To estimate battery performance, see the NiMH shootout thread. If your brand is tested there, then you are all set. If not, then you either need to get the right battery analyzer equipment or rig a tedious, manual method to do the piecewise integration.

As ma_sha1 suggested, you can use a TaskLED d2Flex direct drive PWM controller to give you multimodes when using direct drive.

Justin Case said:

It's not clear to me what the advantage is of the SST-50 over a P7, as used by StefanFS. To equal or exceed the P7's output, you need to pull more amps from your batteries for the SST-50 vs the P7. A milder current load means a higher battery voltage and longer running in regulation when using an AMC7135-based driver. Do you have an SST-50 in a flux bin higher than WG?

Click to expand...

Yes this is the real question with the SST-50. I have a WJ Flux bin SST-50 on order which can deliver 500-600 lumens at 1.75 amps and supposedly 1250 lumens at 5.0 amps. Based on some test posted here at CPF when the SSC P7 first became readily available it was found they are very efficient. A P7 can deliver up to 65% of its output at 1.4 amps which is pretty good. But to me the clear advantage of the SST-50 over a P7 is its single die construction. This is important when using an aspherical lens to make a max thrower. Nice smooth beam without the "+" effect the P7 throws up with an aspherical lens. Not saying P7s are bad as I am a fan of them just in this particular application have to give the advantage to the SST-50. Happy Mods!

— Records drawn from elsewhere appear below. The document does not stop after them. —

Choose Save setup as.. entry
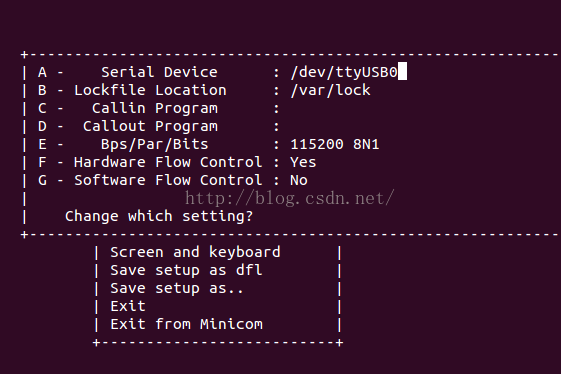The height and width of the screenshot is (374, 561). [x=177, y=288]
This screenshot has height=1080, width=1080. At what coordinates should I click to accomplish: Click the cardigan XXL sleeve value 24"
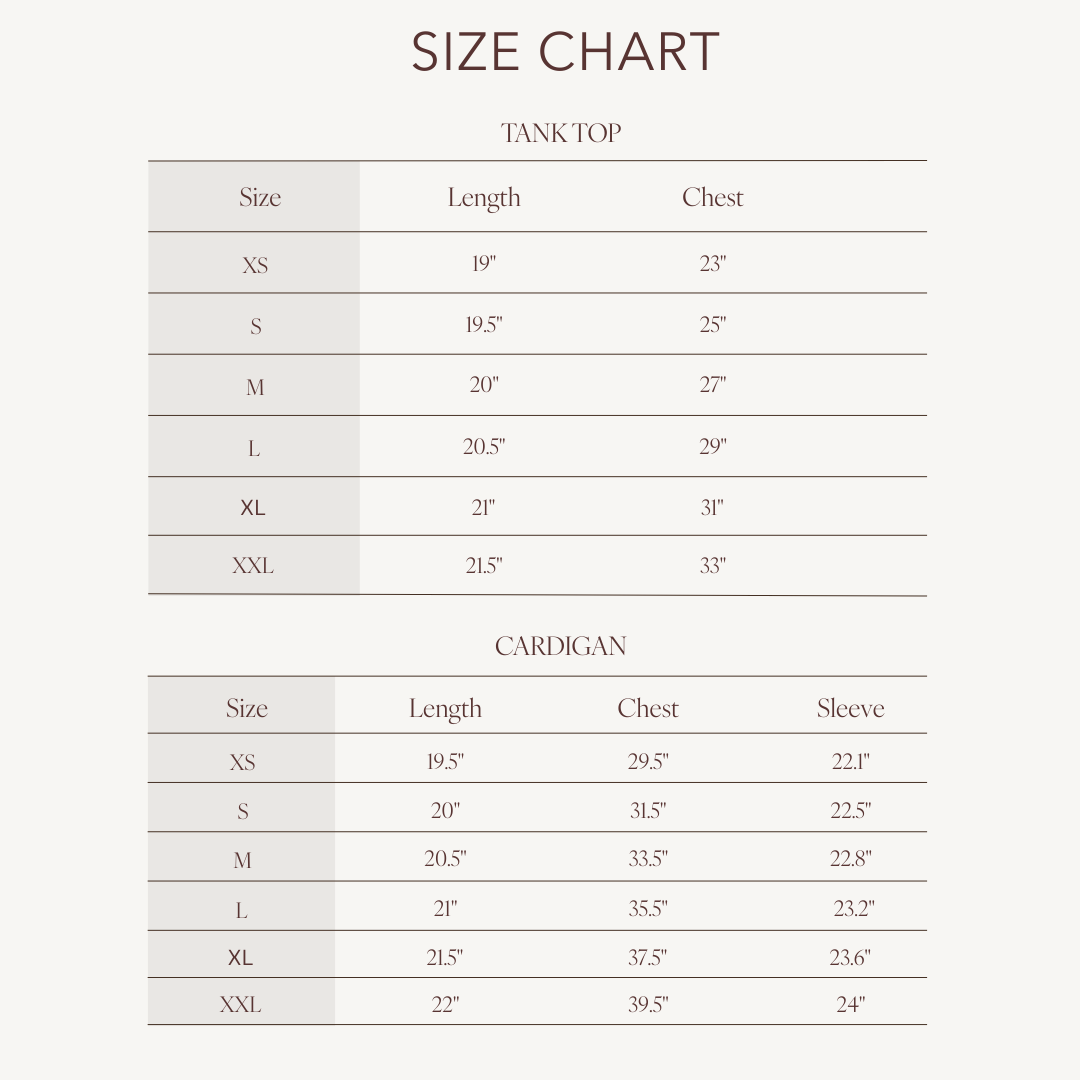tap(850, 1004)
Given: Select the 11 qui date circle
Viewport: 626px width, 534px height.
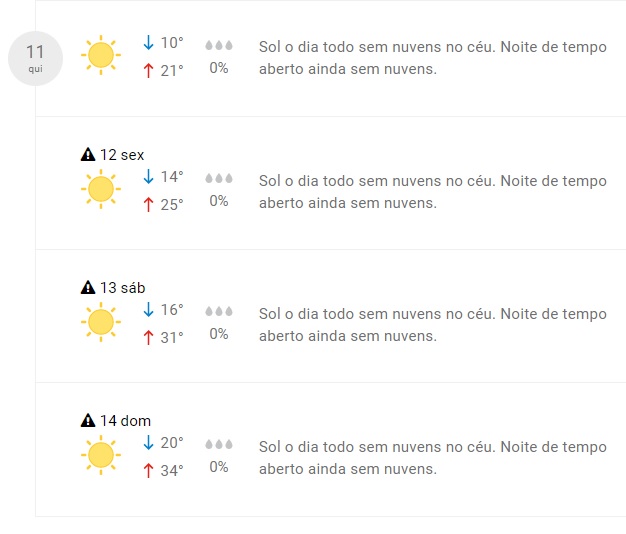Looking at the screenshot, I should tap(36, 58).
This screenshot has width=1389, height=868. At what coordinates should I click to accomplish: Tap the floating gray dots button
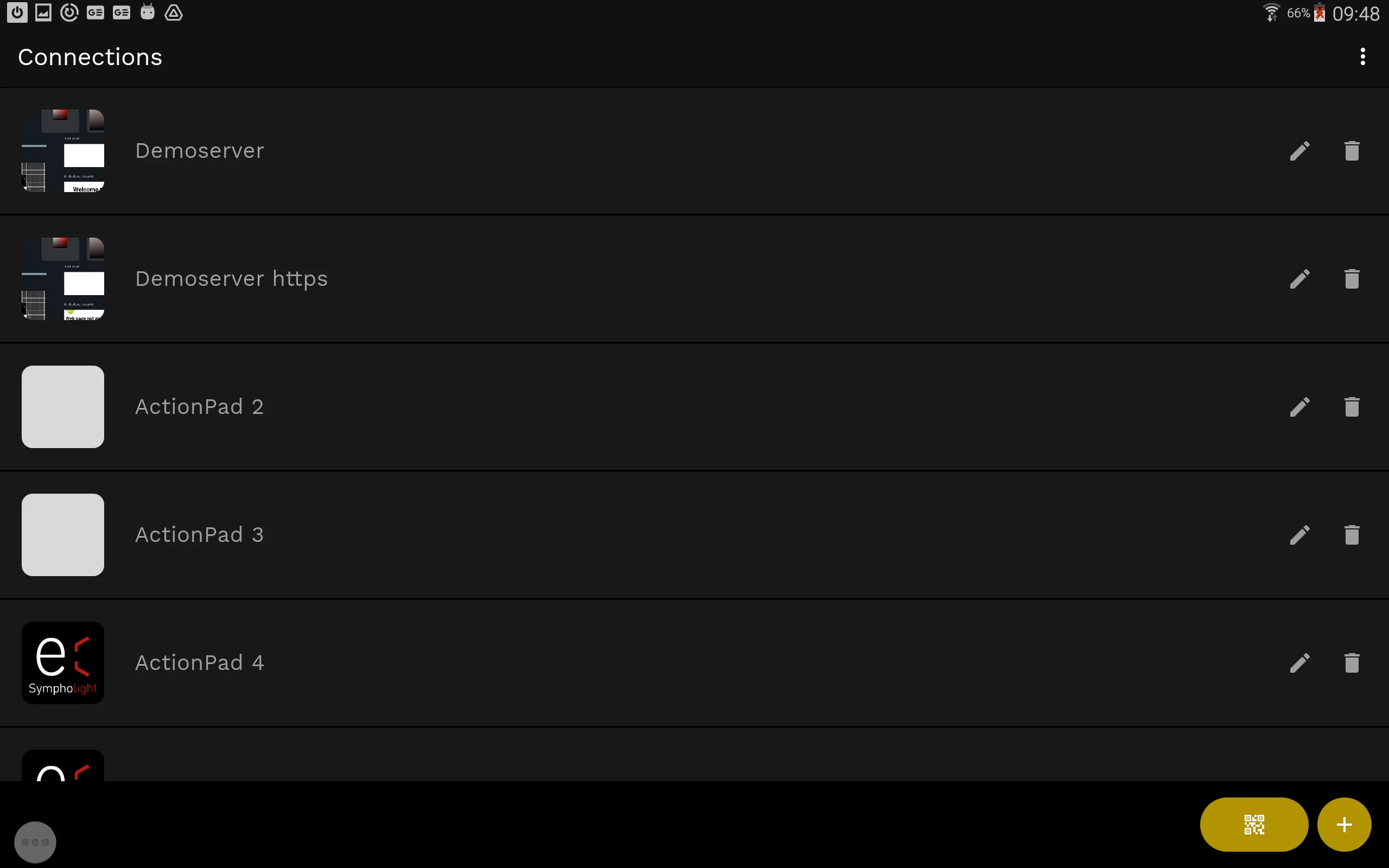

The use of an aspheric is all well and good, but the OP specifically wrote "I made a heavy pill to heatsink all parts and have DX Alum OP reflector." when focused correctly, a P7 produces an excellent beam in an OP reflector.

Justin Case said:

The use of an aspheric is all well and good, but the OP specifically wrote "I made a heavy pill to heatsink all parts and have DX Alum OP reflector." when focused correctly, a P7 produces an excellent beam in an OP reflector.

Click to expand...

Not bashing your post. Just pointing out the one "clear" advantage of the SST-50. I actually am in the process of accumulating all the parts needed to fashion 9 P7 mods for christmas gifts this year. I could have gone with the SST-50s but didn't. Already have about 3/4 of the parts.

No problem. I didn't think there was any bashing going on. I was just clarifying that the dark cross and-or donut hole that one can get with the 4-die SSC P7 isn't an issue even with an inexpensive Mag-compatible OP reflector from DX or KD.

I'm considering some AA Mini Mag LED mods for Christmas gifts. I have a small supply of the mariposaoyako copper heat sinks.